Figure 7: The mean values and Standard Deviation (SD) of the distance between F1 and F2 of the Japanese vowel /u/ pronounced by 5 women (left) and 6 men (right) from Kansai (3 measures per token, 5 repetitions). The number after Speaker ID represents the self-assessed degree of use of the “common language” (kyoutsûgo). The error bars represent ±1SD

Figure 7: The mean values and Standard Deviation (SD) of the distance between F1 and F2 of the Japanese vowel /u/ pronounced by 5 women (left) and 6 men (right) from Kansai (3 measures per token, 5 repetitions). The number after Speaker ID represents the self-assessed degree of use of the “common language” (kyoutsûgo). The error bars represent ±1SD

15The findings suggest that Kansai listeners are indeed exposed to /u/ tokens with relatively low F2 to some extent at least (compared to Kanto listeners), in spite of variability, which might impact the perception of the French /u/, produced typically with even lower F2 in isolation.

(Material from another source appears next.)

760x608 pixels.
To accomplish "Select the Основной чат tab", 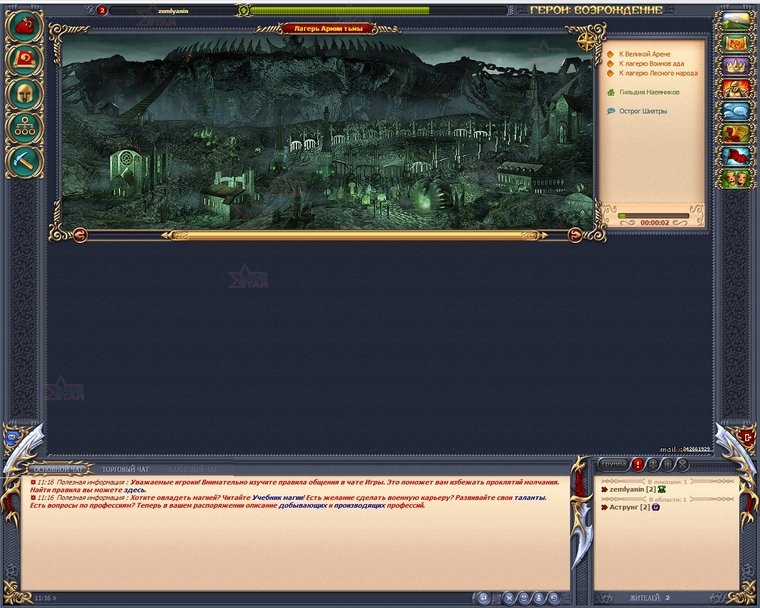I will 59,468.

2. Experiment 2: Auditory discrimination of French vowel pairs by naïve listeners from Kansai

16Following the results of Experiment 1, an AXB auditory discrimination task was set up to examine the perceptual distinction of French vowel pairs including /u/ by naïve listeners of Kansai Japanese.

2.1. Method

17The participants were 25 students enrolled in either of two different universities located in the cities of Osaka and Kobe. None of them had learnt French or any other language characterized by having a series of front rounded vowels in its vowel inventory.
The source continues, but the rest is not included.